Verspannungen im Nacken kennen viele Menschen. Warum ist der Hals so empfindlich?

Ismail: Im Hals ist der Platz unglaublich knapp kalkuliert, dort ist es einfach sehr eng. Wirbel, Rückenmark, Luftröhre, Speiseröhre, alle Gefäße, die das Gehirn versorgen. Wenn es dort zu einer Verspannung oder sogar zum Verschleiß von Wirbelknochen kommt – dann wird das schnell klinisch relevant. Mir schicken oft Hals-Nasen-Ohrenärzte Patienten, die über Schwindel klagen. Da kann es dann sein, dass die Versorgung des Gleichgewichtsorgans gestört ist. Wir Mediziner unterscheiden akute, subakute und chronische Schmerzen, je nachdem wie lange die Schmerzen andauern. Wer spürt, dass er verspannt ist, dem tut Wärme gut. Auch Ibuprofen und muskelentspannende Medikamente können helfen. Die muss jedoch immer ein Arzt verschreiben. Je nachdem wie verhärtet die Muskeln sind, verschreibe ich auch Krankengymnastik oder eine Mobilisation der Wirbelsäule.

Wann sollte man zum Arzt gehen?

Ismail: Wenn der Schmerz ausstrahlt, es zu Missempfindungen, Gefühlsstörungen oder sogar Taubheitsgefühlen in den Armen kommt. Dann ist es wichtig, die Beschwerden genau zu diagnostizieren. Wer die Schmerzen ignoriert, riskiert einfach einen langsamen Verschleiß an der Halswirbelsäule.

Dr. Samer Ismail ist Facharzt für Neurochirurgie und Gründer des Wirbelsäulenzentrums München Ost.

Muskeln kräftigen

Aufrecht an eine Wand stellen, Doppelkinn machen und den Nacken so dicht wie möglich an die Wand schmiegen, kurz die Spannung halten, dann tief einatmen und entspannen. Wiederholen.

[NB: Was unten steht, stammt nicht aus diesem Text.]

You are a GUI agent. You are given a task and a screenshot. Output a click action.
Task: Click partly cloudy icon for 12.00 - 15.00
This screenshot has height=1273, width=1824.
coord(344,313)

Setzen Sie sich wie in der ersten Übung im aufrechten Sitz auf einen Stuhl, dann werden Bauch- und Gesäßmuskulatur angespannt. Nun strecken Sie die Arme nach oben, beugen sie, ziehen die Ellenbogen nach hinten (Schulterblätter zusammenführen) und drücken mit den Händen gegen einen gedachten Widerstand, so als würden sie die Decke nach oben heben wollen. Die Arme lockern und die Übung wiederholen.

Muskeln stabilisieren

Aufrechter Sitz, Po und Bauchmuskeln anspannen, die Hände hinter dem Kopf verschränken und langsam durch Druck gegen die Hände Spannung aufbauen, dann die Spannung langsam reduzieren. Die Spannung sollte nur so stark sein, dass sie noch als angenehm empfunden wird.

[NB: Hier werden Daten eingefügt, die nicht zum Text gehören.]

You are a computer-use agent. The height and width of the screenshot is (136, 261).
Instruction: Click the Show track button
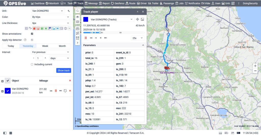coord(63,71)
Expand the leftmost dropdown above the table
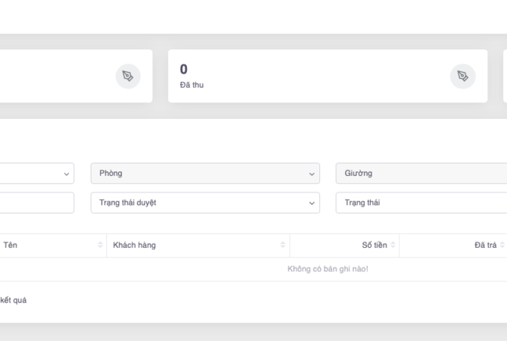The width and height of the screenshot is (507, 341). click(36, 174)
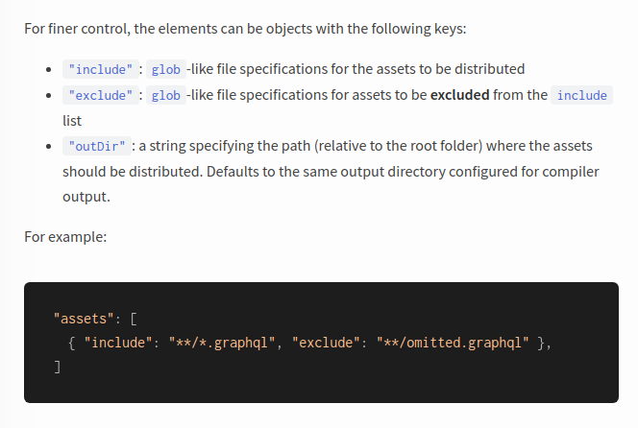The height and width of the screenshot is (428, 638).
Task: Click the "outDir" inline code key
Action: coord(97,146)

Die besten Übungen für den Nacken

Grundübungen mit Gaby Fastner: Setzen Sie sich aufrecht auf den Stuhl, ziehen Sie die Wirbelsäule in die Länge. Die Hände liegen auf dem Oberschenkel, die Füße stehen verwurzelt auf dem Boden.

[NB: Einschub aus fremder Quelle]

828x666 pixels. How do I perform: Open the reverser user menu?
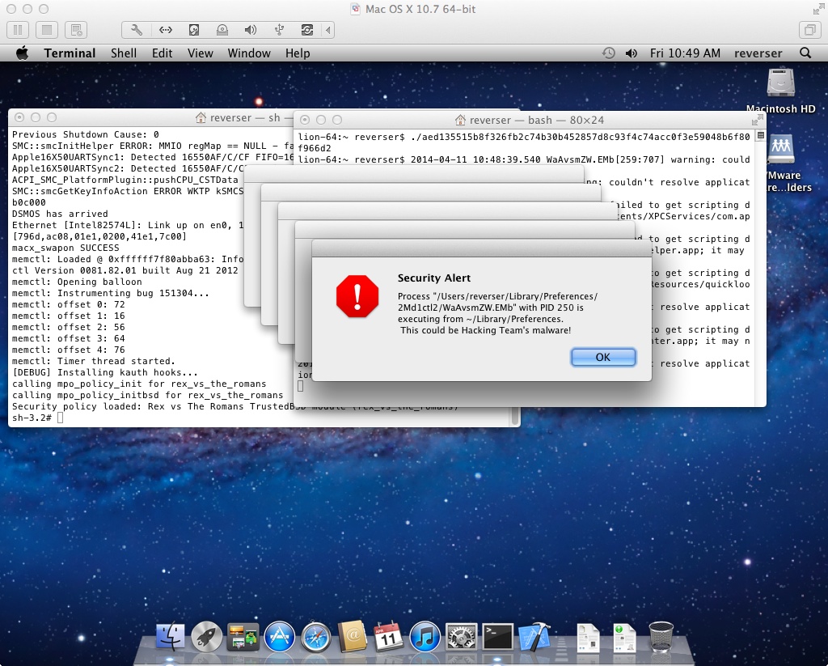(758, 53)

Strecken Sie die Arme und räkeln Sie sich achtmal rechts und links. Lassen Sie die Arme nach unten fallen und schwingen Sie achtmal hoch und tief. Zweimal wieder­holen. Foto: Telegym/Aktiv & beweglich mit 60+

Aufrechter Sitz, Po und Bauchmuskeln anspannen. Dann die Schultern nach hinten und unten drücken, kurz halten, anschließend nach vorn und oben drücken (Schultern Richtung Nase bewegen). Immer drauf achten, dass der Kopf nach oben zieht und Bauch und Po angespannt bleiben. Wiederholen.